A recent study identified proven management practices and cost-saving approaches of sustainable value chain management. The study was conducted by ASQ, the Institute for Supply Management and Deloitte, and was reported by Forbes.com.

According to the findings, the supply chain is where the ROI (return on investment) on sustainability gets into triple digits. It's also what separates "real" sustainability from "greenwashing." That's why many businesses are looking at how to make the value chain (supply chain, distributors, partner organizations, etc.) more sustainable. While others have conducted research in this area, there are two things that make this research significant:

• Beyond focusing mainly on an organization's suppliers, this study encompasses the entire value chain from the moment something comes out of the ground until it is put back into the ground, reused, or recycled — encompassing suppliers, distributors, partners and internal operations.
• Instead of looking just at interest in sustainability or at future plans, it looks at which concrete actions most effectively increase supply chain sustainability — helping organizations know where to put their time, energy and resources to provide the greatest benefit.

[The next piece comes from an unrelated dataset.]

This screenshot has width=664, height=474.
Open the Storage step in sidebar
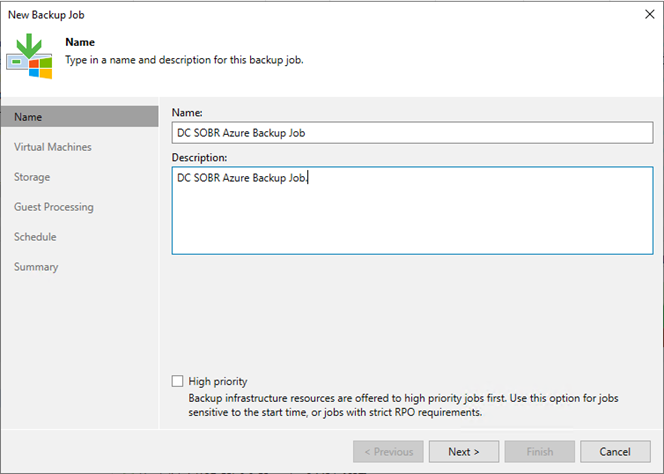pos(32,177)
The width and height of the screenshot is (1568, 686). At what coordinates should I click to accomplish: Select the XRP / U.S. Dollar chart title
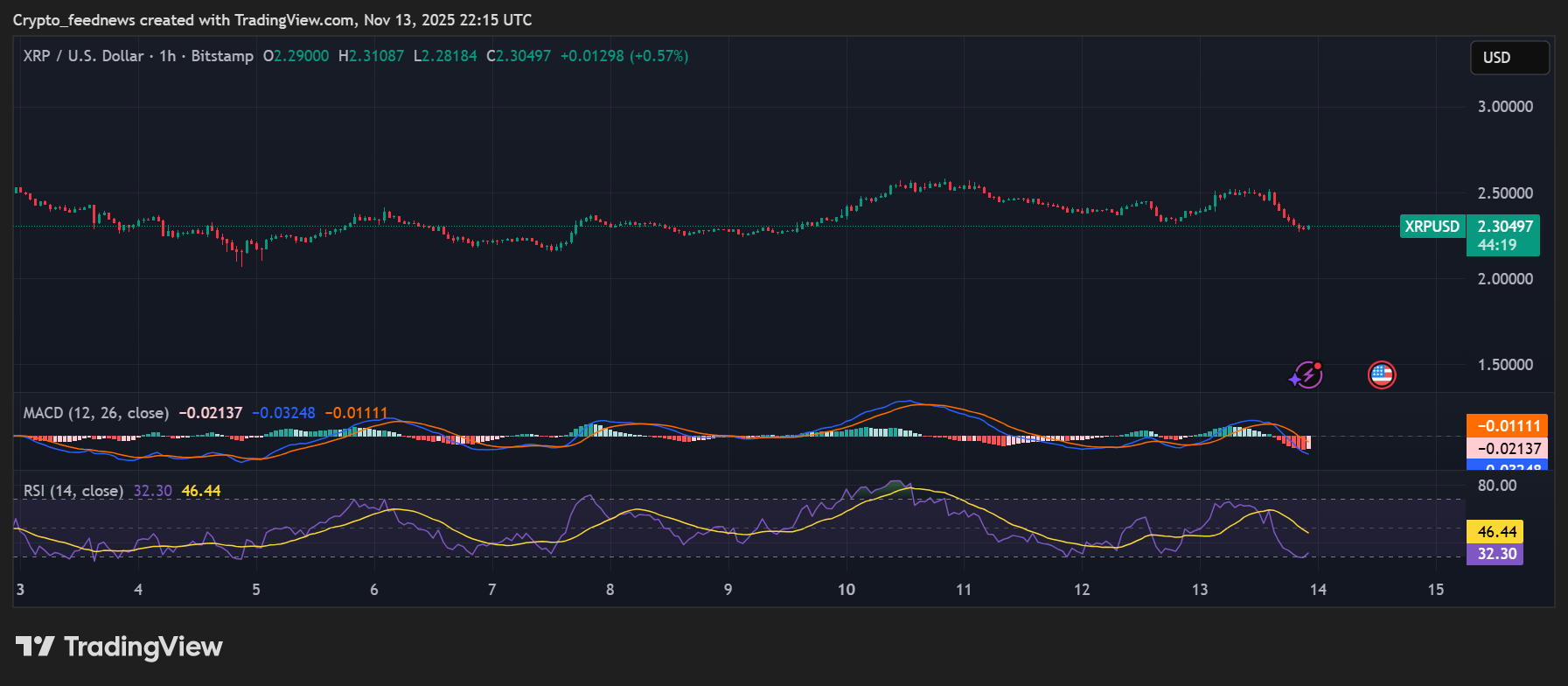pos(83,56)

The first phase of this research — a survey with almost 1,000 responses from sustainable supply chain execs — identified ten management practices that can improve sustainable value chain effectiveness, both in terms of the financial return and the sustainability outcome:
• Organizations that engaged with suppliers at any tier saw a 38 percent increase in their effectiveness.

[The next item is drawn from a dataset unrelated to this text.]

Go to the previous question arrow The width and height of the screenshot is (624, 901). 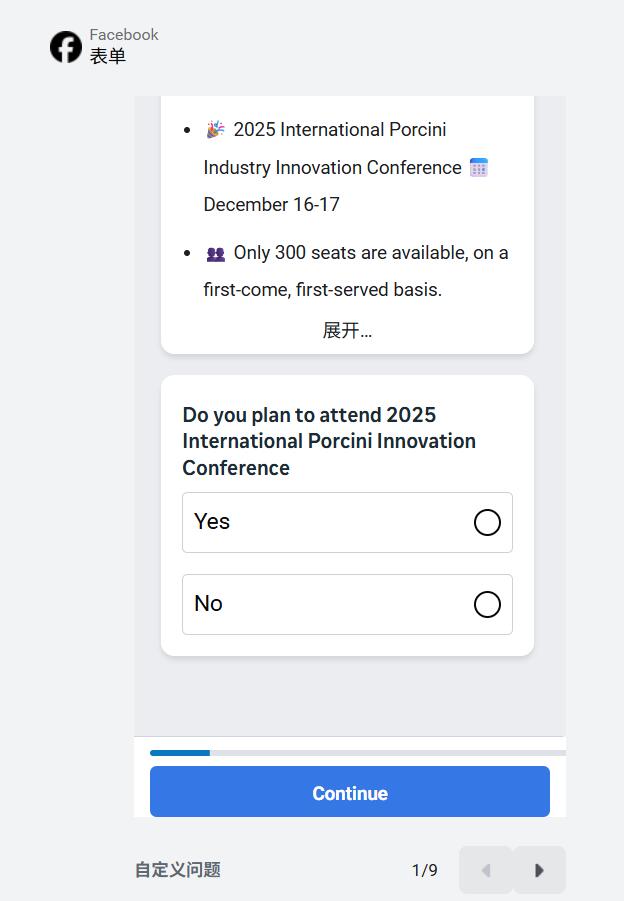pos(486,870)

• Organizations that had sustainability embedded into their culture saw a 24 percent increase in effectiveness.
• Organizations that had worked with suppliers and others (such as distributors) as part of quality programs in the past experienced a 22 percent increase in effectiveness.

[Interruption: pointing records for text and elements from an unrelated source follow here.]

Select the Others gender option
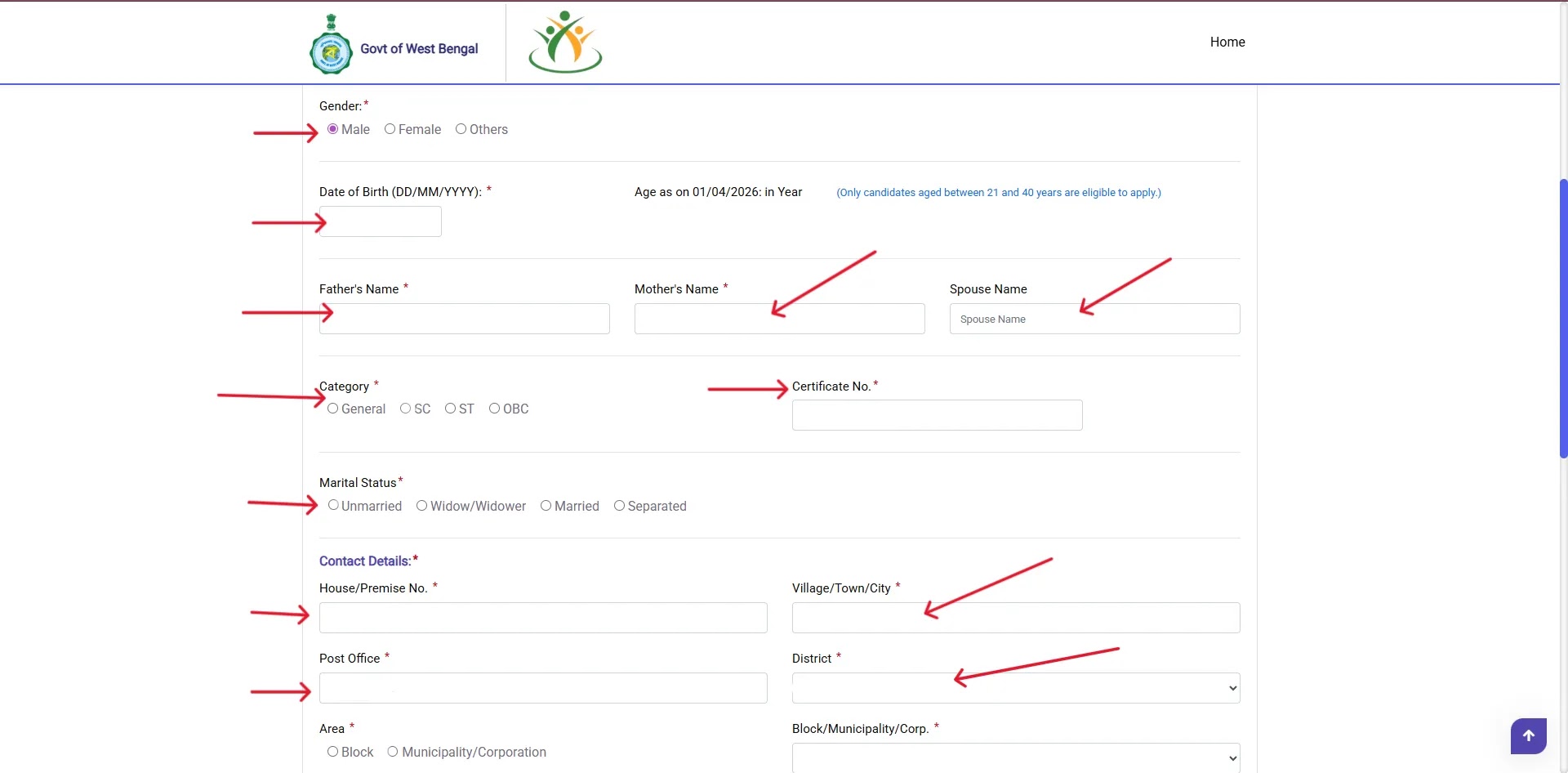The height and width of the screenshot is (773, 1568). [461, 129]
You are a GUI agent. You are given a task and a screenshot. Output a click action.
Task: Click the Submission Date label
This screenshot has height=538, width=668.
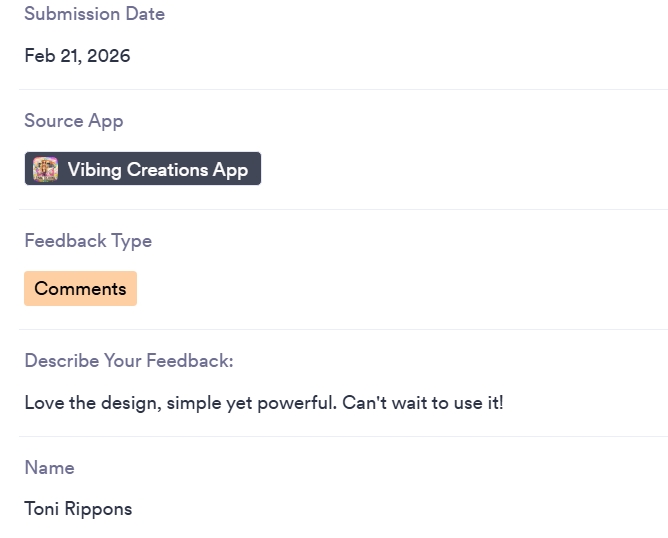tap(94, 14)
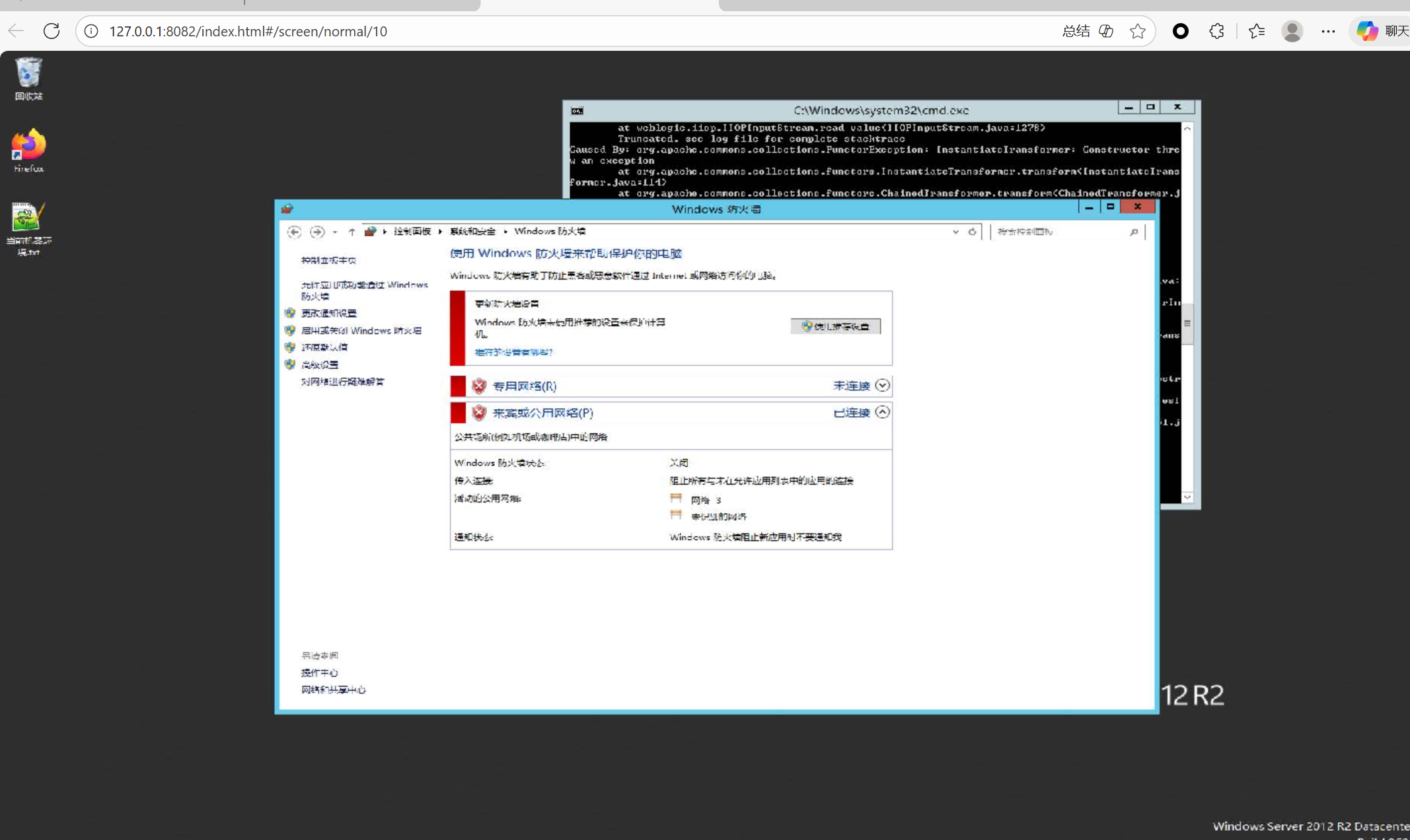Click the up-one-level arrow in explorer bar
This screenshot has height=840, width=1410.
click(352, 232)
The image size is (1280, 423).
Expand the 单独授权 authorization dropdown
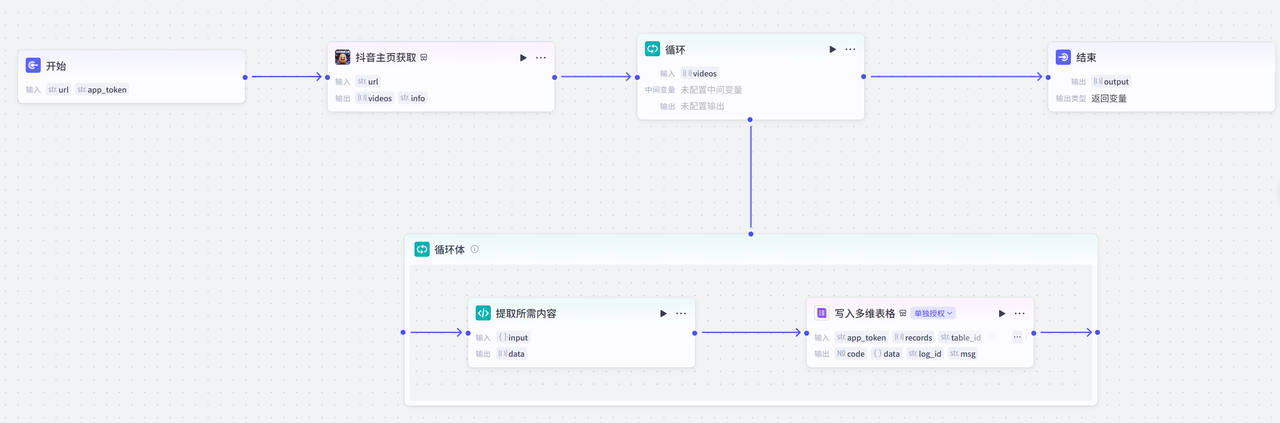933,313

• Organizations that engaged with or talked about sustainability with value chain members saw a 21 percent increase in sustainable value chain effectiveness.
• Organizations that rewarded suppliers for sharing expertise and knowledge around sustainability recorded a 17 percent increase in effectiveness.
• Organizations that purchased and enforced supplier codes of conduct for all tiers saw at 17 percent increase in effectiveness.
• Organizations that provided tools, policies or processes to suppliers and value chain partners saw at 15 percent increase.
• Organizations that provided suppliers with increased chances to be selected for future works for sharing expertise and knowledge around sustainability saw a 15 percent increase.
• Organizations that had a specific functional area responsible for sustainability efforts released to the value chain saw a 14 percent increase.
• Organizations that worked to highlight their sustainability efforts to attract and retain employees saw at 13 percent increase in effectiveness.

The survey also identified five management practices that reduce operating costs:
• Organizations that engaged with suppliers at any tier saw a 46 percent reduction in operating costs.
• Organizations that provided suppliers with monetary rewards for sharing expertise and knowledge around sustainability saw a 45 percent reduction in operating costs.
• Organizations that provided tools, policies, or processes to suppliers and value chain partners saw a 41 percent reduction in operating costs.
• Organizations that created awareness about sustainability among suppliers and others in the value chain by hosting or promoting sustainability-related events saw a 32 percent reduction in operating costs.
• Organizations that engaged a third party with specialists in value chain sustainability for assistance in improving the sustainability of the value chain saw a 27 percent reduction in operating costs.